The vast size of Ethiopia (and nature of its domestic transport networks) means that the country is usually explored in the form of one or more loops by road or air out of Addis Ababa. The most popular of these is the northern historical circuit, which has four acknowledged high points. First of these is Bahir Dar and the scenic Lake Tana region, with its ancient island monasteries. Not far to the north, the former capital of Gondar is best known for its European-influenced castles and painted churches. Predating these by several centuries, the towering stelae and ruined palaces that stud the ancient city of Aksum transport the visitor deep into Ethiopia’s fascinating past. Last – but far from least – are the astonishing medieval rock-hewn churches of Lalibela, still active places of worship and widely agreed to be the most arresting of all Ethiopia’s sights.
Although historic sightseeing predominates, the northern circuit also offers some scintillating natural phenomena, from the Blue Nile Falls – magnificent in the rainy season – to the hiker-friendly Simien Mountains National Park, with its rugged peaks and remarkable endemic wildlife.

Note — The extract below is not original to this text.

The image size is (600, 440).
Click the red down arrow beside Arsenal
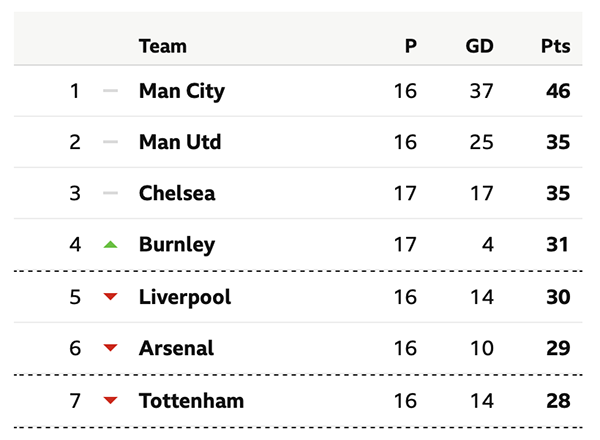click(x=110, y=349)
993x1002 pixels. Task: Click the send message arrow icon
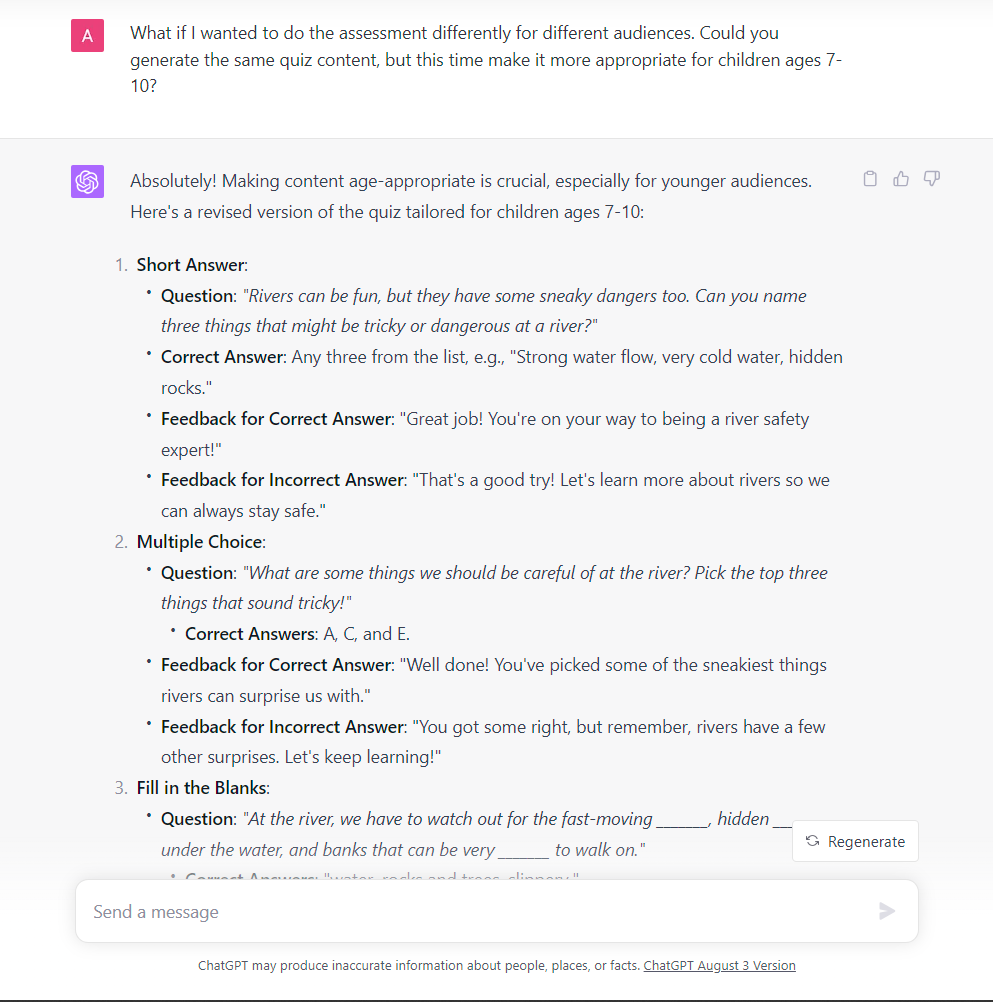click(x=886, y=911)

For those seeking a more off-the-beaten-track experience, the dozens of isolated rock-hewn churches scattered throughout the remote cliffs of northeast Tigrai remain an undersubscribed delight if you’re willing to put the time and effort into reaching them.
History takes a back seat to nature in southern Ethiopia, which is bisected by a scenic stretch of the Rift Valley that’s spangled with beautiful, bird-rich lakes. The little-visited highlands rising to the east of the Rift are capped by the Bale Mountains, protected in a national park whose varied habitats – embracing tussocked Afro-alpine moorlands, green grassy meadows, dense bamboo thickets and misty evergreen forests – protect the country’s most diverse selection of endemic mammals and birds.

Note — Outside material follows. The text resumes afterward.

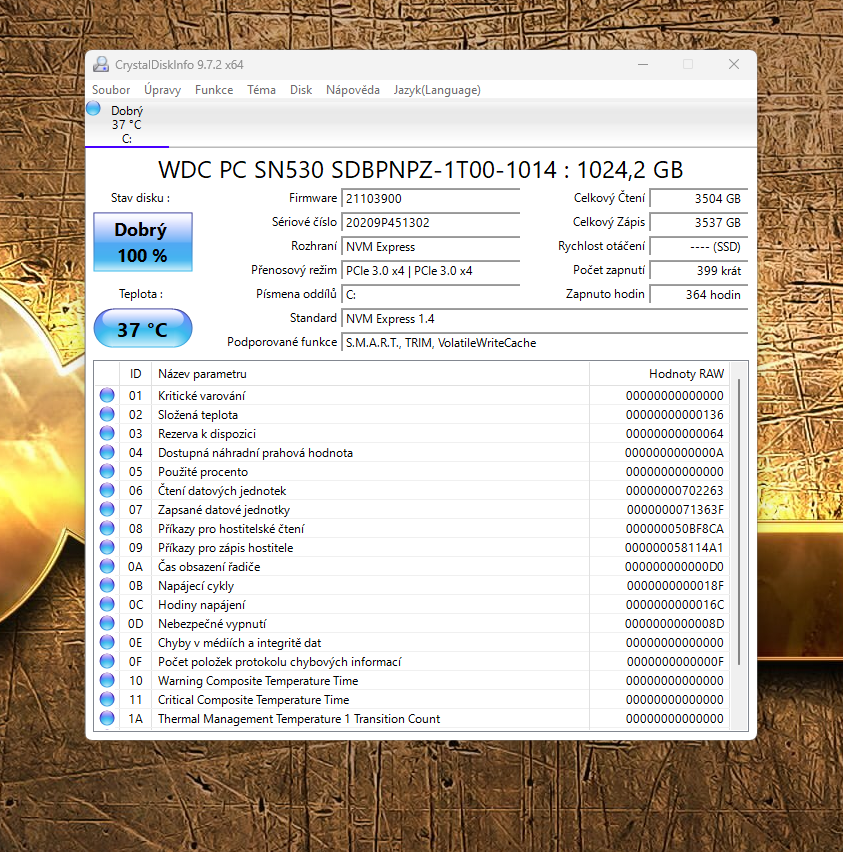Open the Soubor menu
The image size is (843, 852).
coord(111,90)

Where the northern highlands are dominated by a few closely related Ethiopian Orthodox ethnic groups, Ethiopia’s full cultural and religious diversity is on show in the south and east. The walled citadel of Harar in the southeastern highlands is among the most ancient and holy of Islamic cities. Most compelling of all in cultural terms is the South Omo region, which lies in the remote southwest, close to the border with Kenya, and supports at least a dozen different tribes whose ethnic and linguistic diversity is as breathtaking as their proudly defiant adherence to their own pagan traditions.